*** Block opens ***

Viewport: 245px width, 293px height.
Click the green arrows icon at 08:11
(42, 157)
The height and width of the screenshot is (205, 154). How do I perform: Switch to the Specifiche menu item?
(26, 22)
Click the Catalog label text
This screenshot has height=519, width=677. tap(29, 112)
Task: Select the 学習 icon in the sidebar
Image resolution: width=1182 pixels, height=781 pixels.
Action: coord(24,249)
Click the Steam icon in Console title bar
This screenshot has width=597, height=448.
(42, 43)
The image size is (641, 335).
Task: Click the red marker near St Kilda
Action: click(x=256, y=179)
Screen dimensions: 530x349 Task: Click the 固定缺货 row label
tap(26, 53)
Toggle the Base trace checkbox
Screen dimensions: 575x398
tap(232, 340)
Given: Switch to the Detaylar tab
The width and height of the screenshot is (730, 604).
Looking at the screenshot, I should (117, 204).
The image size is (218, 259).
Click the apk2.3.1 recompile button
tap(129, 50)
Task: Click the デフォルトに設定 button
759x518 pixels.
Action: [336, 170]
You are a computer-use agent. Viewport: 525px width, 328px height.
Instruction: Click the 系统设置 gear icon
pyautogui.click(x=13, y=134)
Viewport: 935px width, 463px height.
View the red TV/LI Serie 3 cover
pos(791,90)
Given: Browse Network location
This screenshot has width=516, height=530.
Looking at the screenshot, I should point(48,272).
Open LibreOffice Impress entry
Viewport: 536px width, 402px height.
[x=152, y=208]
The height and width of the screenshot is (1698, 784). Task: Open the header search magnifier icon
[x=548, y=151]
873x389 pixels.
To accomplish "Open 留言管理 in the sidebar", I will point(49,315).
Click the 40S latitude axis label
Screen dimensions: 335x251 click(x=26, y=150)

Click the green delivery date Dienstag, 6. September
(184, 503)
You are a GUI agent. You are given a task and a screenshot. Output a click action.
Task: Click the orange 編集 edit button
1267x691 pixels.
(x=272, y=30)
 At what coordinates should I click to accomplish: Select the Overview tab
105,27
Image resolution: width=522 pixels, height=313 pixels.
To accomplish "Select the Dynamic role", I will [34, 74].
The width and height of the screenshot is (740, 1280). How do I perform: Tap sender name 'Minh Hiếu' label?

*** Block closes ***

Problem to solve
Every line from the one containing "Viewport: 536px width, 402px height." to the close of the records must be reproduced exactly. Include both ends and nothing more.

Exercise response
Viewport: 536px width, 402px height.
[x=152, y=208]
The height and width of the screenshot is (1698, 784). Task: Open the header search magnifier icon
[x=548, y=151]
873x389 pixels.
To accomplish "Open 留言管理 in the sidebar", I will point(49,315).
Click the 40S latitude axis label
Screen dimensions: 335x251 click(x=26, y=150)

Click the green delivery date Dienstag, 6. September
(184, 503)
You are a GUI agent. You are given a task and a screenshot. Output a click action.
Task: Click the orange 編集 edit button
1267x691 pixels.
(x=272, y=30)
 At what coordinates should I click to accomplish: Select the Overview tab
105,27
Image resolution: width=522 pixels, height=313 pixels.
To accomplish "Select the Dynamic role", I will [34, 74].
The width and height of the screenshot is (740, 1280). How do I perform: Tap sender name 'Minh Hiếu' label?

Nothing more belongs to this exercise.